And a lot more, for a lot of stm32 versions....

@rhapsodyv
Copy link
Sponsor Member Author

rhapsodyv commented Aug 18, 2020

Using lib maple, we don't know which M version is....

Can we assume that it would be always M3 or M4?!

@GMagician
Copy link
Contributor

I don't know the STM32 boards so I can't answer, but if in doubt it's always possible to add a -D on the compile args, specific to STM SoCs

@GMagician
Copy link
Contributor

@rhapsodyv but isn't maple to be discontinued? I saw some PR to remove it

@thinkyhead
Copy link
Member

How close is this PR to a useful form with respect to the availability of DWT (and the NOP-counting fall-back)? I can see that what has been added is sensible and already lends an improvement. So, how much of this is worth merging now, and then what are the next steps?

@sjasonsmith
Copy link
Contributor

I am swamped at work and won't be able to spend time on anything right now. If others are familiar with the architectures and can make sound recommendations, that is fine.

@X-Ryl669
Copy link
Contributor

X-Ryl669 commented Jan 8, 2021

@rhapsodyv I checked the code about the usage of DELAY_NS macro. I've found that it's being used on platform like ESP32 and Linux that both have an pre-emptive kernel (FreeRTOS for the former and well, linux for the latter) so I wonder how the delay is ensured in that case, since the CPU can be interrupted by the scheduler anytime.
Do you expect that delay(X) means waiting at least X ns (but it can be 1ms or more due to scheduling), or it is supposed to pause the CPU for the as-close as possible to X (and in that case, what is the margin allowed)?
If it's the former, then a NOP loop is likely to work most of the time.
If it's the latter, reading the CPU's cycle counter via DWT would be better since it would detect scheduling.

@sjasonsmith This PR is good for the NOP waiting / M0 case but some code must be written for using DWT registers. It can be a macro, something like this (pseudo code):

#define DELAY_CYCLE(X) __asm__ __volatile__ { \
   A(".syntax unified") \
   A("ldr    r0,=E0001004") \ // Read DWT counter
   A("add  r0, r0, %0")       // Compute end time
   L("1") \
   A("ldr     r1,=E0001004") \ // Read DWT counter again in a loop
   A("cmp   r1, r0") \         // Check if we've reached the requested end time
   A("blt 1b") \               // No ? Let's jump back again
    : // no output
    : "r" (X) // input is only read
    : "r0", "r1" // used clobbers
   }

Obviously, such a loop can only work if there is a DWT at address E00010004 (else it'll read 0 and never exit)

@GMagician
Copy link
Contributor

GMagician commented Jan 8, 2021

@X-Ryl669 AFAIK time must be the one requested, here is why all this PR came to life.
In a multitask system you will be never sure about this time because scheduler can interrupt such code (unless some kind of critical semaphore is set).

@X-Ryl669
Copy link
Contributor

X-Ryl669 commented Jan 8, 2021

Yes, you are right. The issue with "simply" counting NOP cycles is that you can have both the delay in case of scheduling:

  1. Code calls DELAY_NS(600) => This gives 600 cycles to wait
  2. Start of loop, counter = 600
  3. <Scheduling happens here, you loose 1ms (for example)>
  4. Counter continue counting down to 0, so in the end you have waited "scheduler delay + 600 cycles"

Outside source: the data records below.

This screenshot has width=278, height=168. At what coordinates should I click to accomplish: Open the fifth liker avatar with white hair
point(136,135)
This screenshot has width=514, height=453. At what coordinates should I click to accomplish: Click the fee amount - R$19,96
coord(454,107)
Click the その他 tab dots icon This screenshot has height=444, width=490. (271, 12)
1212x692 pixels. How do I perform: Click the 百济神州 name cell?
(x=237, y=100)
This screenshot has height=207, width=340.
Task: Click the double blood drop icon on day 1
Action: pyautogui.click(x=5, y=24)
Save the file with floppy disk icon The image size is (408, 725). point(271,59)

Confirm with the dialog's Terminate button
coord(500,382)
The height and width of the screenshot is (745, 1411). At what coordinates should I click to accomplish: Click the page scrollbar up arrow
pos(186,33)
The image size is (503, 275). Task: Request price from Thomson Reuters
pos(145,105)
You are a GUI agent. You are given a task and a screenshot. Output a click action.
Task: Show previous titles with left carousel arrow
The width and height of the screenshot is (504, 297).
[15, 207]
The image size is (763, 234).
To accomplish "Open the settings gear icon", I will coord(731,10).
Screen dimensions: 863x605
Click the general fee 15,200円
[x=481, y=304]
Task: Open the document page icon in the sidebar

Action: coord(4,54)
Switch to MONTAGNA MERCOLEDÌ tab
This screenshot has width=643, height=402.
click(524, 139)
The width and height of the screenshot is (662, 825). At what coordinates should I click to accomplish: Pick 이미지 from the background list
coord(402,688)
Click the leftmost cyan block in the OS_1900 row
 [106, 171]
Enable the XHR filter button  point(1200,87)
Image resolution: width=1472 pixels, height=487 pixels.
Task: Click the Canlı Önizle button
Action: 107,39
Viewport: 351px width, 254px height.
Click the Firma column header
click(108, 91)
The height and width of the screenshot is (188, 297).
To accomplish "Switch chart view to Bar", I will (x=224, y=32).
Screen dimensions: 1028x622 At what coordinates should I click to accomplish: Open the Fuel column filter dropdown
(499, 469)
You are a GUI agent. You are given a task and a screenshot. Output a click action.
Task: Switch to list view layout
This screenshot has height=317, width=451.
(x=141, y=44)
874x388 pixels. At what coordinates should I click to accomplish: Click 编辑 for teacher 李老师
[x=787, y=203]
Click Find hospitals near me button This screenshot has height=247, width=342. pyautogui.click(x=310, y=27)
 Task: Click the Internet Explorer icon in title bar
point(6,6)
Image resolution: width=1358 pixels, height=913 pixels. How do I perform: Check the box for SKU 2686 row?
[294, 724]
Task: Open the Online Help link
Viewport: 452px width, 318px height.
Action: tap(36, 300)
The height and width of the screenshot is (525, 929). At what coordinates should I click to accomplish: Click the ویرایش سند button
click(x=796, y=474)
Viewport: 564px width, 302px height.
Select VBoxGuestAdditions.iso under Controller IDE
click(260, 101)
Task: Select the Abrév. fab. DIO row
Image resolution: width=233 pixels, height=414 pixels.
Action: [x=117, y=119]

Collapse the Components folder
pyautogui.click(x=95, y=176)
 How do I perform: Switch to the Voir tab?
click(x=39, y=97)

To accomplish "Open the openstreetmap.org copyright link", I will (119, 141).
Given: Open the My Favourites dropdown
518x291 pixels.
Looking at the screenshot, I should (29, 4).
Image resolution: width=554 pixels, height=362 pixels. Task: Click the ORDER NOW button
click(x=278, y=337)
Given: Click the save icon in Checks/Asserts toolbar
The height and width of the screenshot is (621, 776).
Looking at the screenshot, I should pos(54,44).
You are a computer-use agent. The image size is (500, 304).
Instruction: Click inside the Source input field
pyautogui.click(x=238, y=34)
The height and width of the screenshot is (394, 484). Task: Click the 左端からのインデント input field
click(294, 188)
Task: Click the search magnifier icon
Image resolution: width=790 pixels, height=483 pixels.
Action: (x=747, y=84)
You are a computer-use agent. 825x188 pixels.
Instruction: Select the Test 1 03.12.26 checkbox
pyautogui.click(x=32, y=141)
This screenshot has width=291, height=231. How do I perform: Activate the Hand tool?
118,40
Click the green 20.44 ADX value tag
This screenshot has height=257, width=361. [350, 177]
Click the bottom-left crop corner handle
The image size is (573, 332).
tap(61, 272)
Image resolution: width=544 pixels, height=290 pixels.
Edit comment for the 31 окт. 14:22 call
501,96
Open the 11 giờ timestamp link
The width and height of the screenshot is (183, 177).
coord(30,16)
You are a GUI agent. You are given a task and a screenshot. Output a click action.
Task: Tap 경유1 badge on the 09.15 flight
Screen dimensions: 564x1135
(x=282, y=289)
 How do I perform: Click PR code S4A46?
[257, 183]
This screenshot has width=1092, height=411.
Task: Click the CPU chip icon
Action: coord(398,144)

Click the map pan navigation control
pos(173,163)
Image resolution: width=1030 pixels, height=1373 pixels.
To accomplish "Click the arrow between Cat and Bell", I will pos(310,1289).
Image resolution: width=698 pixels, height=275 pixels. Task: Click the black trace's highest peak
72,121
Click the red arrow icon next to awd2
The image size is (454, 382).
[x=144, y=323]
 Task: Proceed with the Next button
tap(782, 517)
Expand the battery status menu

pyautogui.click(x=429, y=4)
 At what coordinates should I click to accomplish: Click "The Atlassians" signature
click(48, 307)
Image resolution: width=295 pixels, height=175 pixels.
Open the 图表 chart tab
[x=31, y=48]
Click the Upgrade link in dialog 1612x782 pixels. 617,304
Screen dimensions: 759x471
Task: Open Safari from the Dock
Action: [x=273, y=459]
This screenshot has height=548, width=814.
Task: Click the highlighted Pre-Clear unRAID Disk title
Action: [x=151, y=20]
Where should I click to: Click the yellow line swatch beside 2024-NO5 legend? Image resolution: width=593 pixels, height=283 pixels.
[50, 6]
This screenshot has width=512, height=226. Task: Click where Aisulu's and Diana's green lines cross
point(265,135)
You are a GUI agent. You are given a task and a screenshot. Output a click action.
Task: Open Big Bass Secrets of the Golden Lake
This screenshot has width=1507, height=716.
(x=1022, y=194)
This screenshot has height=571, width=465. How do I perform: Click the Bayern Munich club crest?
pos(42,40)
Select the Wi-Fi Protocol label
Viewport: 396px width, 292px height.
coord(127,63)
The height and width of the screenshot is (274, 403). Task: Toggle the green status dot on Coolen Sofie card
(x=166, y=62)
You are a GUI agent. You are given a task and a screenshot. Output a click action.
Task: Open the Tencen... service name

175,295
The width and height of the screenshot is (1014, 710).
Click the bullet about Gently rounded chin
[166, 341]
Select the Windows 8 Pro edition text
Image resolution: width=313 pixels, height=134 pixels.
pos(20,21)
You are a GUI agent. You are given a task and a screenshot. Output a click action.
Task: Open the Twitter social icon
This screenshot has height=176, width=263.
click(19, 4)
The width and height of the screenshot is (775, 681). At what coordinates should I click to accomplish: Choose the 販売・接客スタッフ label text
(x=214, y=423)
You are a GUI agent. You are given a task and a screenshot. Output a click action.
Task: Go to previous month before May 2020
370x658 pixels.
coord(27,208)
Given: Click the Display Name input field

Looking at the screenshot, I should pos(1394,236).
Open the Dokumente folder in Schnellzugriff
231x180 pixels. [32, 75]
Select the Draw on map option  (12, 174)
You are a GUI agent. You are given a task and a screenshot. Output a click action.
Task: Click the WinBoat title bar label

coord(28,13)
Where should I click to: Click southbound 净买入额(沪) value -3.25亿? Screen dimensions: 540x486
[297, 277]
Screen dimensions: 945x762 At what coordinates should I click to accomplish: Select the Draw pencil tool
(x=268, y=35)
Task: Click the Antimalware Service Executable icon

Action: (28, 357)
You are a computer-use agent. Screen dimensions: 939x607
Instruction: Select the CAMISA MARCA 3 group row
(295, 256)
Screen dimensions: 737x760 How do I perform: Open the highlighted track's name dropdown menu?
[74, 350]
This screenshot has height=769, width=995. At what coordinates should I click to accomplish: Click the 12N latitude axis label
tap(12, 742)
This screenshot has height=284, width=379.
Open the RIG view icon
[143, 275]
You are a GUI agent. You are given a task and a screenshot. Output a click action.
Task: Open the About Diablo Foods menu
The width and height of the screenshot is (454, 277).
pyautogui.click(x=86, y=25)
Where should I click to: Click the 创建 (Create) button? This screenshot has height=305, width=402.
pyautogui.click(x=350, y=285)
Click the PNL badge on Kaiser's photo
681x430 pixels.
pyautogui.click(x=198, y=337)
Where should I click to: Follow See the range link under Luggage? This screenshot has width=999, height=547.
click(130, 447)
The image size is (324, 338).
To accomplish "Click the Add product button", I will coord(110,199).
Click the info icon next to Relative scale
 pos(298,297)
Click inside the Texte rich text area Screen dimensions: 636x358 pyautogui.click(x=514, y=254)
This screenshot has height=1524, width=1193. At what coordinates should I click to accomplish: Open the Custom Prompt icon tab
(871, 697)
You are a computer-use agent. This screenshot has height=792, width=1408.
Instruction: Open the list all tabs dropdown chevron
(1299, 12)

With a cycle counter (like DWT), this would have given:

  1. Code calls DELAY_NS(600) => This gives 600 cycles to wait
  2. Start of loop, end_counter = current_cycle_counter + 600
  3. <Scheduling happens here, you loose 1ms (for example)>
  4. current_cycle_counter is now way above end_counter, you get out of the loop immediately. In the end you have waited "scheduler delay" only.

@ejtagle
Copy link
Contributor

ejtagle commented Jan 8, 2021

Completely agree with @GMagician and @X-Ryl669

Let's split cases:

With preemptive multitaskers (linux/ESP32/...) in user mode code, there is no way to ensure timing. Reason is the pointed one by @X-Ryl669 . So, those functions get "at least" the specified amount of delay, but could potentially get more due to task scheduling.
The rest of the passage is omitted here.